6228 was a PR I opened that tried to address the lack of defaults for the namespace field in the Infra and Bootstrap references in MachineDeployments. I closed it, because the complexity of the fix would outweigh its benefits. However, if we move away from ObjectReferences, we both address the issue and reduce overall complexity.

fabriziopandini commented 2 years ago

I'm +1 in removing unnecessary fields when moving to v1beta2.

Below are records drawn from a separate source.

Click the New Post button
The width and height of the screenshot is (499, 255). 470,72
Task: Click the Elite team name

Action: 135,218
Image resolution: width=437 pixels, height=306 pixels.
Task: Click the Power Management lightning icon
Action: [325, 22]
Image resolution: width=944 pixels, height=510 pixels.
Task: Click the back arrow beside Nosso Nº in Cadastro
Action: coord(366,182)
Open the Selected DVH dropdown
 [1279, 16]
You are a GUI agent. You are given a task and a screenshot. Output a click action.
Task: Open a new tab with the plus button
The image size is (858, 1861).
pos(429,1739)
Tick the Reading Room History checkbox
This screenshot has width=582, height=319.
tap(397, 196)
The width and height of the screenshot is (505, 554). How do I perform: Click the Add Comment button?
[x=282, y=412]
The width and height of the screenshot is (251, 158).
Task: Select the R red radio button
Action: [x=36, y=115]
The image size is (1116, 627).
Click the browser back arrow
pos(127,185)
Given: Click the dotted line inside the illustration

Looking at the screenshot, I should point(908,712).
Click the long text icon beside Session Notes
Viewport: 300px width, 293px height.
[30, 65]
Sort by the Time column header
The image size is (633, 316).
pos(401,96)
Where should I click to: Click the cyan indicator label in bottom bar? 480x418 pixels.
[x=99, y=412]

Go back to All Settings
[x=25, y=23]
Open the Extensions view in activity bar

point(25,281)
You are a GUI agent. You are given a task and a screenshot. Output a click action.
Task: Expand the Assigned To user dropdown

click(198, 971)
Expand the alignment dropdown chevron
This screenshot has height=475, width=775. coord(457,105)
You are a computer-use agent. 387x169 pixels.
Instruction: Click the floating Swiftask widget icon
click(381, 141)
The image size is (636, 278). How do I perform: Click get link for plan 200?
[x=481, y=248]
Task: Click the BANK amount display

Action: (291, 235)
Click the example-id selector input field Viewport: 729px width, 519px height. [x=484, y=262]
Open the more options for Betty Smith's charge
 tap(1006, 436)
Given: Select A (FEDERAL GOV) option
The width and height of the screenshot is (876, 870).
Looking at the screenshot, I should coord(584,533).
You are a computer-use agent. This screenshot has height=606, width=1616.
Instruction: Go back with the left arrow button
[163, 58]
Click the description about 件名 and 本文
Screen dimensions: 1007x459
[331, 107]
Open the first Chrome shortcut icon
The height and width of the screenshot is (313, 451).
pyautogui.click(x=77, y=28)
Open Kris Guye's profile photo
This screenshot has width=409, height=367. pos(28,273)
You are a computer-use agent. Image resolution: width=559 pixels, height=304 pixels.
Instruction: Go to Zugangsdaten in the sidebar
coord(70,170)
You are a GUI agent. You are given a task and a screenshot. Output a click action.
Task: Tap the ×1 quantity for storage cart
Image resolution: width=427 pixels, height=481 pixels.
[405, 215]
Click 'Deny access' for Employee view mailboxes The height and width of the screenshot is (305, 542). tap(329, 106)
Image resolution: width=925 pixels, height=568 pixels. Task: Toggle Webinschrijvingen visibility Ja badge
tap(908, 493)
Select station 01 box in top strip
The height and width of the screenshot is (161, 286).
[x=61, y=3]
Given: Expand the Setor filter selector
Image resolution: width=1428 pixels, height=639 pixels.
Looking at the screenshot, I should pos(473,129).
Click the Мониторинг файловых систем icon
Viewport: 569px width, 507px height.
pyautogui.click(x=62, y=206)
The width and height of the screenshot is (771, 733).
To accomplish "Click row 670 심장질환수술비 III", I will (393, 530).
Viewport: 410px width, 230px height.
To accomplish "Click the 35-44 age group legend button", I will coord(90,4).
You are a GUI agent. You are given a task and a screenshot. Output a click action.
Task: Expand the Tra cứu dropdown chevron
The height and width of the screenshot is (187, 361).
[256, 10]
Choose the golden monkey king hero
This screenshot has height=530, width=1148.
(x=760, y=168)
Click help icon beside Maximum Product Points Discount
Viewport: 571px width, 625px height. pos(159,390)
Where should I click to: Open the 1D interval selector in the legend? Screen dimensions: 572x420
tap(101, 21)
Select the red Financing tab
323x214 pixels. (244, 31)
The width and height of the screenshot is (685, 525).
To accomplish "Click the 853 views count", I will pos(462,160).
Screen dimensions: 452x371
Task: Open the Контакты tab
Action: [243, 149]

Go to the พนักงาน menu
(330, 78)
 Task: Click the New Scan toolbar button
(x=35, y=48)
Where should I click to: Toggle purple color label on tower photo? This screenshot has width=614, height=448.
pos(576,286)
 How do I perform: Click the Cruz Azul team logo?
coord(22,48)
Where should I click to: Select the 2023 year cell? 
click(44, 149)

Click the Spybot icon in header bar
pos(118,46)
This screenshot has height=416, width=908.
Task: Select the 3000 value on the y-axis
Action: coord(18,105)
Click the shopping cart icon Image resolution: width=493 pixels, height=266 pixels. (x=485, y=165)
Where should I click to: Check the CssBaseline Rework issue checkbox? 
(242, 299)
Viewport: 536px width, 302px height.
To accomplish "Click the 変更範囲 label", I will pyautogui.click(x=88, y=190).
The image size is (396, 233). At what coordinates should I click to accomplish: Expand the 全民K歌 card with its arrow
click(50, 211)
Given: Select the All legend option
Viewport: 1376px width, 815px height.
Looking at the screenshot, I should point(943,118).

However at the same time it seems to me we are trying to tackle a generic problem in API modeling so:

I'm in favor of using core types vs creating custom ones.
Looping into @JoelSpeed who recently invested in this area, might be he can give some guidance.
I would suggest opening an issue in K/K or asking in api-machinery if there is already a response to the question of providing better support for GitOps in reference fields (TBH, I'm not sure if the problem is modeling or CAPI behavior of upgrading references to ensure all the resources are compliant to the same contract)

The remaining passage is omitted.